Task list:
A. Please answer these questions from the email on reading web pages versus printed pages:
(i) On what date was the email sent?
(ii) What web address does the quoted passage give as a source?
(iii) Where did the writer add the linked article?
B. Resume the email on reading web pages versus printed pages, starting right after its last sentence.

RE: Seen this lately?

by Lead <lead(at)sunshineband.org>

 Date:  Mon, 22 Jan 2001 19:34:54 -0600
 To:  Dennis Lapcewich <dlapcewich(at)intira.com>,
hwg-basics(at)hwg.org
 Cc:  "'James Roberts'" <jamiergroberts(at)hotmail.com>, Ted Temer <temer(at)c-zone.net>
 In-Reply-To: 
  todo: View Thread, Original

>There is already considerable research out there illustrating attention
>spans, eye strain, ability to retain information, etc., are vastly different
>between the "traditional" printed page and a web page (see
>http://www.useit.com/alertbox/990124.html among others).  If this were a

First, the link you provided also breaks the rules about line length on the 
web...hehe...but of course, that is NOT what this particular article 
discusses (it is still an interesting article, and is now in my 
bookmarks...thanks).

Word and element location listing:
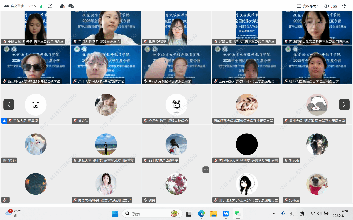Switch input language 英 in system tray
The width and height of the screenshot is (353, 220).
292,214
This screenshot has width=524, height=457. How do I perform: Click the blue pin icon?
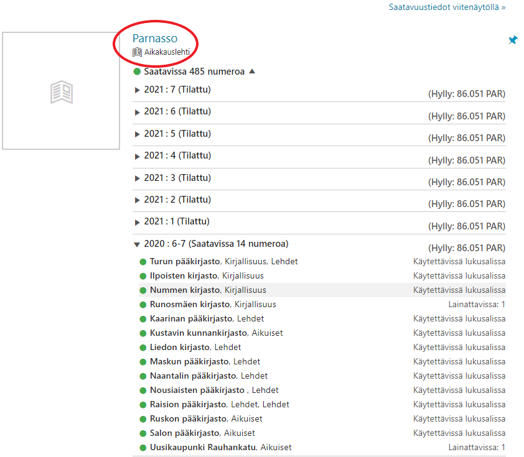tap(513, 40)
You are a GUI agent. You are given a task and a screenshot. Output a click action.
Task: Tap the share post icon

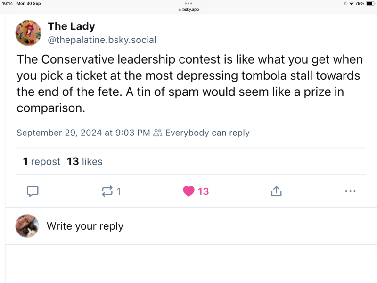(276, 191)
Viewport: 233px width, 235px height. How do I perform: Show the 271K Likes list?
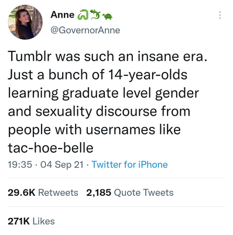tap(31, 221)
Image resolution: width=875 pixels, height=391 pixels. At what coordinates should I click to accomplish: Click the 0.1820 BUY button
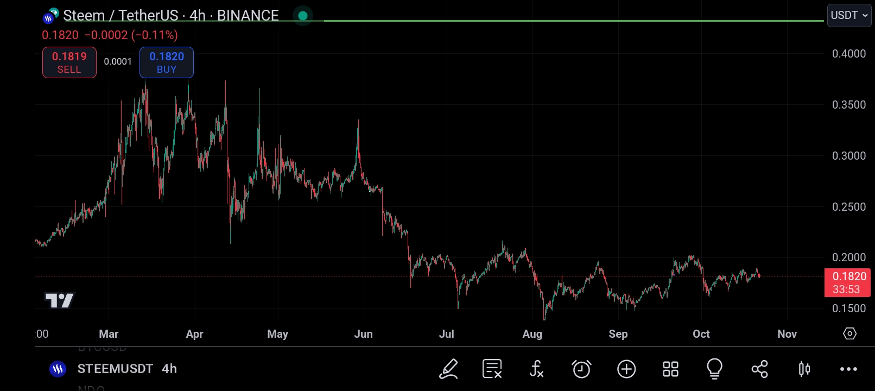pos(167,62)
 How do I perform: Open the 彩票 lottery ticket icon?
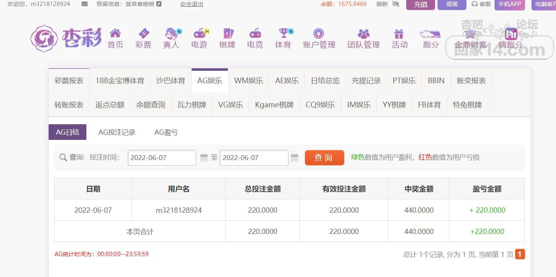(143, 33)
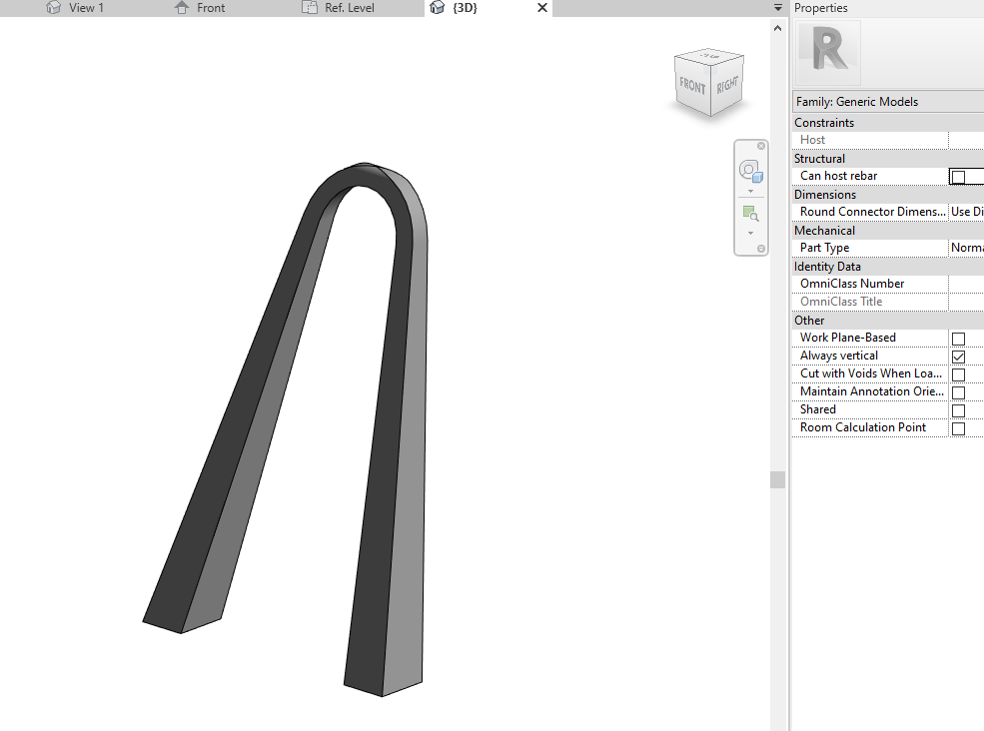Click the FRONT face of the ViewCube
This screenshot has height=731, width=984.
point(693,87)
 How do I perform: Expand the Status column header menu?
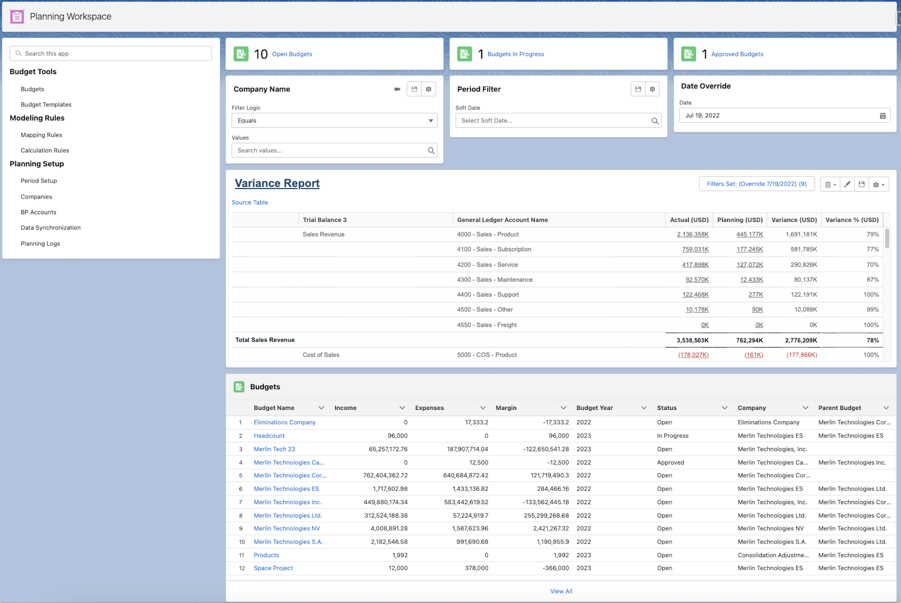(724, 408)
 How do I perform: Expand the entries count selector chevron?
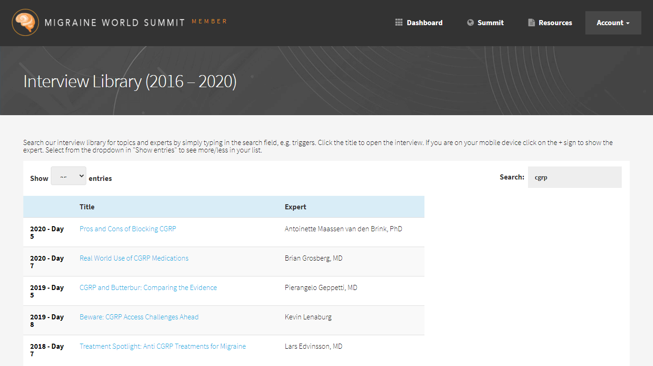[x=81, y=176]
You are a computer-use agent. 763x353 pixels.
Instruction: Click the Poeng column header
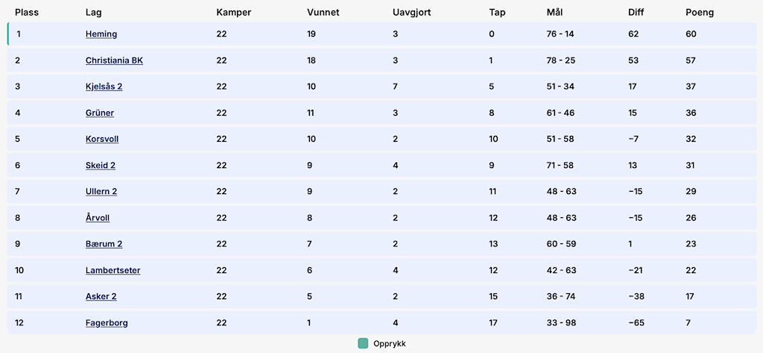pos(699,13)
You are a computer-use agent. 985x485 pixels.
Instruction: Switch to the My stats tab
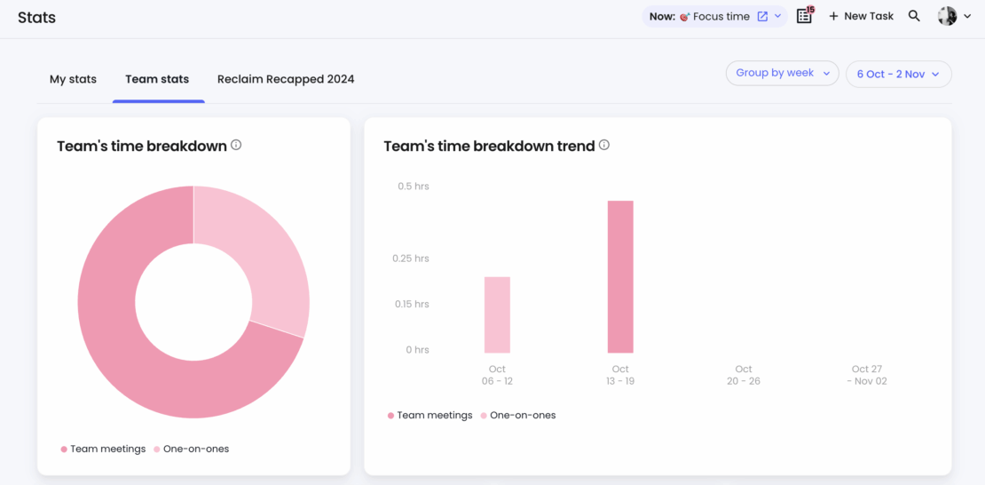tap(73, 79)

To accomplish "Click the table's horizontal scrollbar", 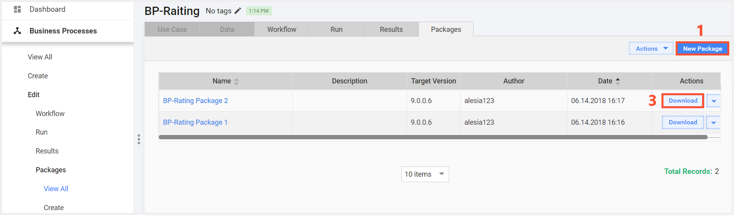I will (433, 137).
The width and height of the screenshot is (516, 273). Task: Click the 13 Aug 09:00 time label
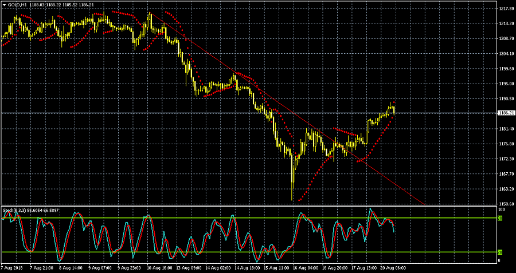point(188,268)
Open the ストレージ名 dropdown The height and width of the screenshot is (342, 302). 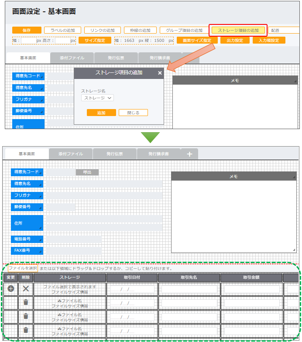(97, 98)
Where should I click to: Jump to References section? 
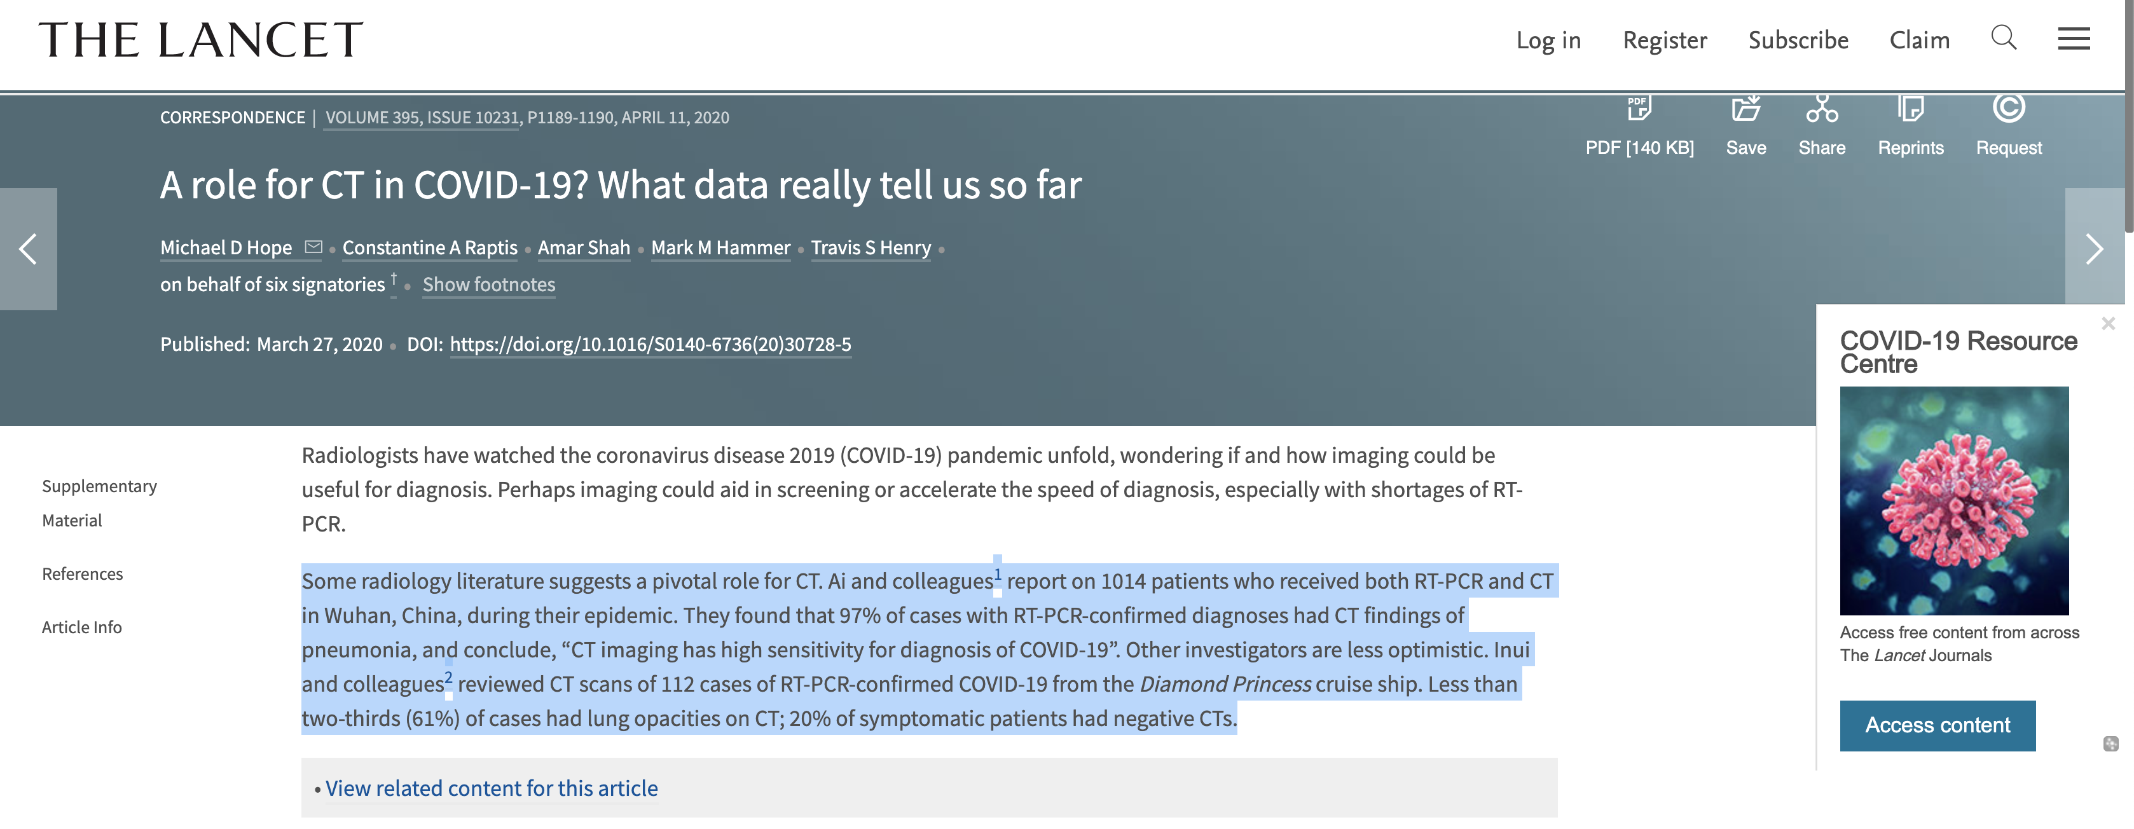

Answers provided:
A.
(i) Monday, January 22, 2001
(ii) http://www.useit.com/alertbox/990124.html
(iii) To their bookmarks

B.
I have been gathering links to articles and posts from lists and 
information in general and compiling them into one piece that I give to new 
clients to read, so that they (hopefully) understand some of the things 
that we designers are always complaining about them NOT understanding. It 
started when I gathered information about search engines after one too many 
clients thought I could just go get them number one ranking in all SEs 
based on the fact that they have a website selling furniture. In the past 
few months it's expanded a bit, and I was just last week trying to explain 
to someone that it might be a good thing not to have their body copy 
scrawled all the was across someone's 19inch monitor in 12 pt font.

Soooooo....can anyone provide links to some of the info on eye strain and 
line-length, serif vs. sans-serif fonts, and the like? I'm going to compile 
all this into a page on my site instead of just floating around in bits and 
pieces on my hard drive. While I'm at it...what are everyone's favorite 
articles on this sort of thing? Stuff you really wish clients knew before 
they came to your front door (or in-box, as it were). If you've got links, 
send 'em my way. If you've WRITTEN something, by ALL means, share it with 
the rest of us! If you'd like to spill your innermost desires about what 
you wish clients knew, now might be a good time to do so. I'm thinking 
nice, concise, easy to comprehend information that won't lose clients in 
technical voodoo.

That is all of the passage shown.